(Click-target data)
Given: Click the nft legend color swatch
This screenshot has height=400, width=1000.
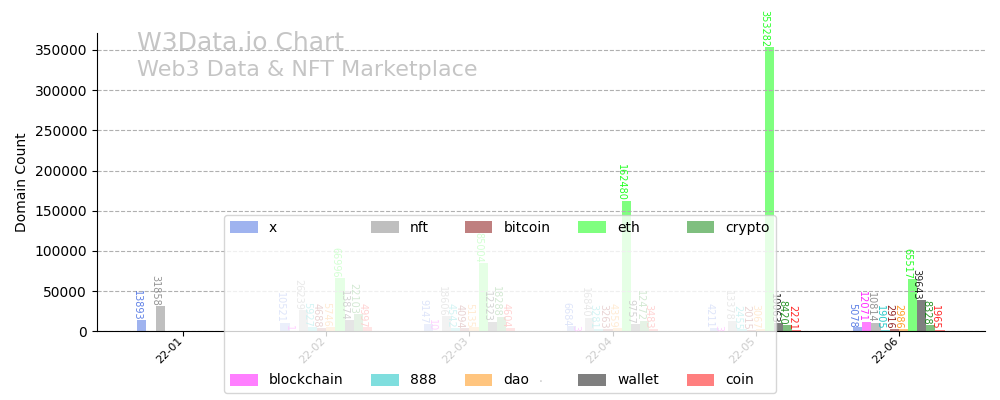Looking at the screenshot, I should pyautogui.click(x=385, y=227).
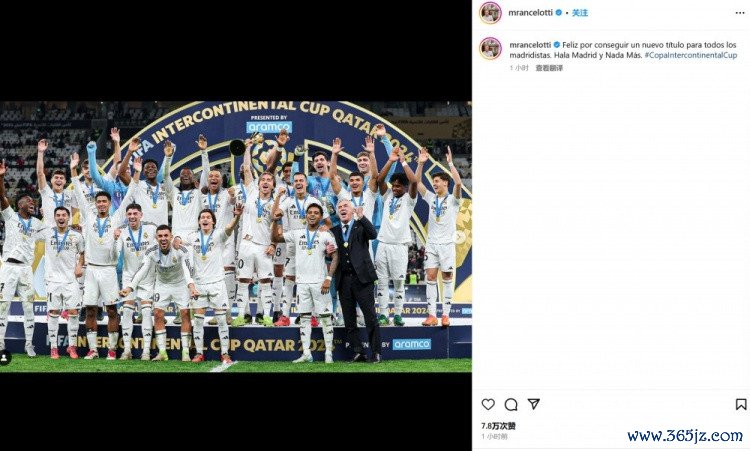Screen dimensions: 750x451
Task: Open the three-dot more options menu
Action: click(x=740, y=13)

Your goal: Write these lines out again, substituting "sample" for "swatch" and keeping everything else the same. Leave the pictures out of your answer.

Task result:
Given: Click the nft legend color sample
This screenshot has height=400, width=1000.
Looking at the screenshot, I should pyautogui.click(x=385, y=227).
Screen dimensions: 750x451
Task: Open the three-dot more options menu
Action: click(x=740, y=13)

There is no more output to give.